I do not recommend trying to count rows on the wrong side of stockinette stitch knitting, it’s harder, just flip it over.
How to count rows in knitting – Garter Stitch
Garter stitch is what you get when you knit all of your stitches on both sides. Those horizontal ridges are actually the purl stitches you see on both sides, while the knit stitch V’s disappear in between. That makes counting rows in garter stitch a little trickier.
Again, you do not count the cast on row. Let’s look at a sample of garter stitch. As I mentioned, the knit stitches pretty much disappear and you only see the horizontal ridges of the purls on both sides. That means that means the easiest way to count rows in garter stitch is recognize that for each horizontal row you see, there is another hidden on the other side. This is one single row of garter stitch:
So, to count the rows of garter stitch knitting I find it easiest to count one ridge row and one space between the ridge rows. Remember, we don’t count the cast on row or the bind off row:
This swatch has 41 rows of garter stitch.
Now let’s look at the wrong side of garter stitch. They’re pretty similar so you have to pay attention to which side you’re counting on! On the wrong side of the swatch, the first ridge and the last ridge that you see here are the cast on and bind off rows so you do not count them. So here’s how we would count the rows on this swatch for a total of 41 rows of garter stitch:
If you still have stitches on your needles, finish the row and count that one row of live stitches on the needle as one single additional row. And here’s a trick to help you know if you’re correct (this only applies to projects that are knit flat):
- If the cast on tail is on the right, aka, the same side as your working yarn, you have knit an even number of rows.
- If the cast on tail is on the left, aka, the opposite side as your working yarn, you have knit an odd number of rows.
How to count rows in knitting – Ribbing
I actually think ribbing is easier to count because the stitches are separated. Whether it’s 1×1 rib stitch or 2×2 rib or some other combination. Choose just one column of stitches and count the V’s in that column. Again, DO NOT count the cast on stitch and or the bind off row. This swatch has 27 rows of ribbing.

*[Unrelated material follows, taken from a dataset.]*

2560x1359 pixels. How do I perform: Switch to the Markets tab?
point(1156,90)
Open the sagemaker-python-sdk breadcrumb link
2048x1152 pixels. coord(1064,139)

How to count rows in knitting – Seed Stitch
I actually find the rows of seed stitch easier to count that stockinette stitch because my eyes don’t loose track of their place. For me, when counting rows in seed stitch knitting, I like to count the purl stitches and multiply by 2. Make sure to choose a column where the first purl stitch is in the 2nd row to get an accurate count as shown. If the first purl stitch is in the second row AND the top of the column has a purl stitch then you have an even number of rows and if the top of the column has a knit stitch then that’s just one single additional row and you have an odd number of rows (this is what’s happening in the example below, there are 17 purl stitches in the column: 17 x 2 = 34, plus one more knit stitch on top of that for a total of 35 rows of seed stitch)
So what do you think, does that help? My best piece of advice for counting rows in knitting is to do your very best to try and keep track and count them as you go. It’s so much easier. But if you loose count, hopefully these tips and tricks for counting rows are helpful!